In one way it was a mistake to ride the Tourmalet so soon beforehand. It means I know the first two thirds well. Within the first 5km I am right on the limit, dispirited by the knowledge that this is not even the hardest of the 13 remaining kilometres. By this point there are already scores of riders sitting or lying by the side of the road, resting, drinking or puking. Some are walking – the ultimate humiliation for a cyclist.
This blog is supposed to be about what I’m thinking. What occupies my mind as I toil up through the 30º heat comes down to this; This really hurts. How much longer ? And at one point it occurred to me that for the big names of the Tour it wouldn’t be until this point that their race would begin.

Had I not ridden 106 miles before the start of the climb with a combination of sprint intervals and threshold efforts it would have been a joyous, hour long romp up one of the most scenic climbs of the Tour. As it is, the last hour of the 98 minutes the climb takes me today is spent counting down the metres, 10 at a time. It is unrelentingly gruelling, down to the last metre.

Afterwards, judging this to be the hardest ride – with comprehensive competition – I have done, it strikes me as bizarre that there is not the same system in place that running races have, a self-gridding process based on your estimated finish time – quicker competitors start in front of slower ones. It was always going to be a hard ride, no doubt, but did it need to be made harder for those riders forced to race past slower ones in order to get a decent result ?

August.
Holiday. I don’t see holiday as an opportunity to take a break from exercise, in the same way that I don’t stop eating or drinking or sleeping. OK, so it’s clearly a possibility to survive without exercise whereas sleep deprivation will at some point start taking the initiative on your behalf but like most people accustomed to exercise I can feel the need for it building up very quickly.

Holiday exercise is different in that it is more flexible, more in tune with informal rhythms. There’s a flow to it that depends entirely on how your body feels, none of this ‘it’s Tuesday, I will be doing intervals’. It’s really how exercise should be done, working hardest when you feel best, talking it easy when everything still hurts. Isn’t so much of holiday how things should really be done, at least for the first few, schedule-free days ?

I had, of course, nerdily scripted my holiday work outs. The plan didn’t even get looked at once I’d got off the plane. I let curiosity take control by trying barefoot running, 30 second intervals along the beach just after dawn.
Before flying out I had contemplated buying a piece of expensive portable equipment to take with me but decided this wasn’t a challenging scenario for someone who should be creatively professional about exercise. So, my poor children have to accompany the weirdest dad on the beach as he fills 2 used water containers – a 5 litre and a 1 litre – with wet sand. Using these and some body weight exercises (crab walks, planks, pull ups, push ups and more) I get some 500 calorie, 40 minute sessions done. The heart rates are very similar to Spinning classes, or the running intervals.

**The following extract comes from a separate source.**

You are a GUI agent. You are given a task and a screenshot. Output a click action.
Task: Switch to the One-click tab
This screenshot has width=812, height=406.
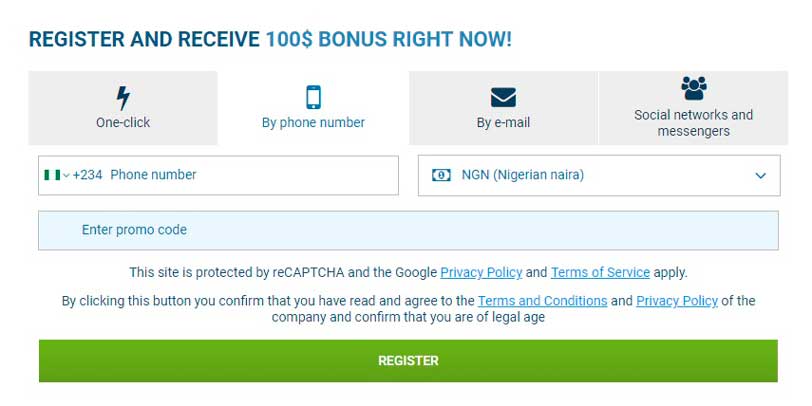[x=123, y=109]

The aches are impressive (meaning almost debilitating) initially and a 2 days hard, 1 day easy or off pattern develops.

It’s hard to tell if it’s the intensity of these exercises or the result of spending the majority of the time barefoot but I’m aching basically every day. It’s tempting to think this is my posture paying me back once I cast aside the artificial props of modern footwear. Or is this the appeal of the barefoot trend exerting an undue influence ?

Aching or not I’m in no hurry to get back to whatever training I have next being done in under grey, cold skies.